F. G. : Mais cet argent-là ne provient pas de la taxe, c’est de l’argent public ! Or nous payons des impôts.

Le CNM a réuni le 28 septembre un conseil d’administration extraordinaire pour mettre en place un fonds de soutien qui s’applique aux producteurs privés en prévoyant une aide plafonnée à 35000 € par structure.

F.G. : Nous ne pourrons l’obtenir sans prouver que nous ne faisons pas d’entrées. Nous avions reçu une aide du CNM alors que notre activité était à l’arrêt. Cela nous a ainsi permis de payer un peu de chômage aux artistes. Depuis, nous avons repris les concerts : nous n’aurons donc pas droit aux 35000€.

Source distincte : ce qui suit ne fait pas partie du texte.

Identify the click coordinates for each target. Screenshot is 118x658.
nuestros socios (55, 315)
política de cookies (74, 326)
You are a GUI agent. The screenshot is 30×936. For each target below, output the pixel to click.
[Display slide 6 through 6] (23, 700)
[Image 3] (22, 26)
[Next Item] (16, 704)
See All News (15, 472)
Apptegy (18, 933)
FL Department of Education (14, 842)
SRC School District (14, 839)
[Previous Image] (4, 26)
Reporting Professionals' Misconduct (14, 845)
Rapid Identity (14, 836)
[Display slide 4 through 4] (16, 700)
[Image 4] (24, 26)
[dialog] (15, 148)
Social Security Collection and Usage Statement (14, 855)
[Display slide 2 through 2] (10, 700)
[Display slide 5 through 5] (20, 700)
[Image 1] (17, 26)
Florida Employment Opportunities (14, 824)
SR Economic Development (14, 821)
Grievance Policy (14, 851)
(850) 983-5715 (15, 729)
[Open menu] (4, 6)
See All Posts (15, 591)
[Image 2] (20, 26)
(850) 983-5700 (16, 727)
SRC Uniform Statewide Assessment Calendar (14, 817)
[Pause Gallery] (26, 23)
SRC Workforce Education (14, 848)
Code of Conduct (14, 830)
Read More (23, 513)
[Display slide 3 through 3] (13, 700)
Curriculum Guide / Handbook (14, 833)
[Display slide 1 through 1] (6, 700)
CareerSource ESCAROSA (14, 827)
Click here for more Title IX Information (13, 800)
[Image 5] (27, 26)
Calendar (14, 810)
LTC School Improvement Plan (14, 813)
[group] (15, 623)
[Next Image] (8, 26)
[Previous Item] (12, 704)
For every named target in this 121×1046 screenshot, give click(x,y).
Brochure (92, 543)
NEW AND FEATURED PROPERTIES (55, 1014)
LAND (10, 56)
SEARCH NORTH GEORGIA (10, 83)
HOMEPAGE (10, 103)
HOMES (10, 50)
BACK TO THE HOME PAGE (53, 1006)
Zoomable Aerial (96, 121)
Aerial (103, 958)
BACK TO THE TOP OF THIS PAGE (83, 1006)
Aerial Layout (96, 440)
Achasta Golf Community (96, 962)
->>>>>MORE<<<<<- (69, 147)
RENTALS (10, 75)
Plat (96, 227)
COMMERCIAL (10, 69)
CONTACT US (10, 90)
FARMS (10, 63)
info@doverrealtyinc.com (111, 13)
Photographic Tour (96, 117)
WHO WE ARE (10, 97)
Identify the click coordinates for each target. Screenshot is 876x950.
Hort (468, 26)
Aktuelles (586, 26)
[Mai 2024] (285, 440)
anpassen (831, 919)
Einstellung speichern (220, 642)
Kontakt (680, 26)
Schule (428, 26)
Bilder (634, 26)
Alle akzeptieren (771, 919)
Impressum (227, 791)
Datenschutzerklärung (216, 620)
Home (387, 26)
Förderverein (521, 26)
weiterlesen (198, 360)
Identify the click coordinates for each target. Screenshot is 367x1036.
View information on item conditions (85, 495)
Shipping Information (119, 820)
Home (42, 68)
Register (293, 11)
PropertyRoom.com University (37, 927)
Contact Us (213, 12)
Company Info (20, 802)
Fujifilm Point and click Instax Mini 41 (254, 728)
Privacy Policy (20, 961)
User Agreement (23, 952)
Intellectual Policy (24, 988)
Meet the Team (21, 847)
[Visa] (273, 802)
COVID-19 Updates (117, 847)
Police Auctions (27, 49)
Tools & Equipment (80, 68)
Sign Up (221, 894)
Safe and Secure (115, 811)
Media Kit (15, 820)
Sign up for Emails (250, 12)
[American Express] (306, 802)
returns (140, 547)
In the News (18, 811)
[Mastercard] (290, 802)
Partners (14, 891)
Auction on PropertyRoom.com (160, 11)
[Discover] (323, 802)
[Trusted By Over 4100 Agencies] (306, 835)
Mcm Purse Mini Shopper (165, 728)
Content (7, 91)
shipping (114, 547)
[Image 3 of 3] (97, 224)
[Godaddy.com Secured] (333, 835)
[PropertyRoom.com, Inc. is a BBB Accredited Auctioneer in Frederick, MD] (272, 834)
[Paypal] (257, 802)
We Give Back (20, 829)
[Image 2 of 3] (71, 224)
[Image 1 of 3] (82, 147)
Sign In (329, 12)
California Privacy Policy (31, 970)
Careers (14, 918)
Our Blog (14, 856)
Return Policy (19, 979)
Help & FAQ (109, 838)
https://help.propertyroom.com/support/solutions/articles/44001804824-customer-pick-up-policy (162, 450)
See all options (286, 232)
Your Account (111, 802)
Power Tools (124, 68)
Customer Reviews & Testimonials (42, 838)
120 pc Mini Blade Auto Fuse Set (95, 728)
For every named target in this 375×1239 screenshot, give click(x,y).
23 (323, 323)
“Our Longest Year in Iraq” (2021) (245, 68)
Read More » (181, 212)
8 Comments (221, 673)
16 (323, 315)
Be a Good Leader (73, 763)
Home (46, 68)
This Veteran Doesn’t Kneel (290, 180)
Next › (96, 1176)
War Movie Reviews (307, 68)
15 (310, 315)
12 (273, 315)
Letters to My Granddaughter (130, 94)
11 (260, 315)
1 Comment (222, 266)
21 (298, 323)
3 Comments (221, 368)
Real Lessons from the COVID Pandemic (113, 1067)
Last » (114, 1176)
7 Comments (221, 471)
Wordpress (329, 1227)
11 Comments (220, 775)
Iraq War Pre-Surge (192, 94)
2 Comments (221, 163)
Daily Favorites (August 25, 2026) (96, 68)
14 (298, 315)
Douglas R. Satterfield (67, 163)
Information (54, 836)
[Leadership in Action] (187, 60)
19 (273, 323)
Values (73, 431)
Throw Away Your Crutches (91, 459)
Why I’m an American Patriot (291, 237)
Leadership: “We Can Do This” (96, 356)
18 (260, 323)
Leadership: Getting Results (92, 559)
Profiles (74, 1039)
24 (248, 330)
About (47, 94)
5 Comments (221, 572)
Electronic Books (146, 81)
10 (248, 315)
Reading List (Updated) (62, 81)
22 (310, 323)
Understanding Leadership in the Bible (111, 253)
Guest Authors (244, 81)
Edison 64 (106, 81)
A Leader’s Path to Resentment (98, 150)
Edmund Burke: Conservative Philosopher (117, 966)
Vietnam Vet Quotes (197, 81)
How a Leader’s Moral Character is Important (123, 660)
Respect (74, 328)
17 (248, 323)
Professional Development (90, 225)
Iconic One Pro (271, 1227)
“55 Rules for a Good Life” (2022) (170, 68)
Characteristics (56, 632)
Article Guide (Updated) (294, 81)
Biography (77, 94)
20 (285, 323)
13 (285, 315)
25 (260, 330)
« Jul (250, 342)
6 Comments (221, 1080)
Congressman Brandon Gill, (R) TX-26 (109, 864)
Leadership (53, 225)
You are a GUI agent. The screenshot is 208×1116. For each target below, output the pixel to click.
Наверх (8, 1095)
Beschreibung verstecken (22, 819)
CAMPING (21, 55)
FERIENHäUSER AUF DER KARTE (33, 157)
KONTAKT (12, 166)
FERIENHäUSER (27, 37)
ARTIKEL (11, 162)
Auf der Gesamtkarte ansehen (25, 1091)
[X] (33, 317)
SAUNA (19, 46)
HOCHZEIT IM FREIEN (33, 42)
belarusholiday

J.C. : Moi non plus, je ne peux rien justifier. J’ai eu la chance d’avoir un début de saison satisfaisant en 2019. Cela m’a ainsi  permis de couvrir les frais de fonctionnement généraux. Ensuite, j’ai remboursé les gens…

Comment vous projetez-vous pour la préparation des saisons à venir ?

J.C. : Je lance d’habitude ma saison en mai, mais j’attendrai juillet.

F.G.: De mon côté, je suis dans un système de concurrence. Tout le monde fait en effet  la course à l’Opéra de Paris qui sort sa saison en premier. Je dépends de la communication des salles… Et j’ai peur du moment où l’État se désengagera complètement, une fois les jauges rétablies. Le chômage partiel nous permet d’éviter encore la cessation de paiement, mais une habitude est en train de se perdre. Il sera très difficile de repartir.

Propos recueillis par Aude Giger.

➔ Les salles et les producteurs s’adaptent en ce moment pour trouver des solutions (voir Sortir, p. 24 à 28) après l’annonce du 14 octobre instaurant un couvre-feu d’au moins quatre semaines s’appliquant de 21 heures à 6 heures en Île-de-France, à Grenoble, Lille, Lyon, Aix-Marseille, Saint-Étienne, Rouen, Toulouse et Montpellier.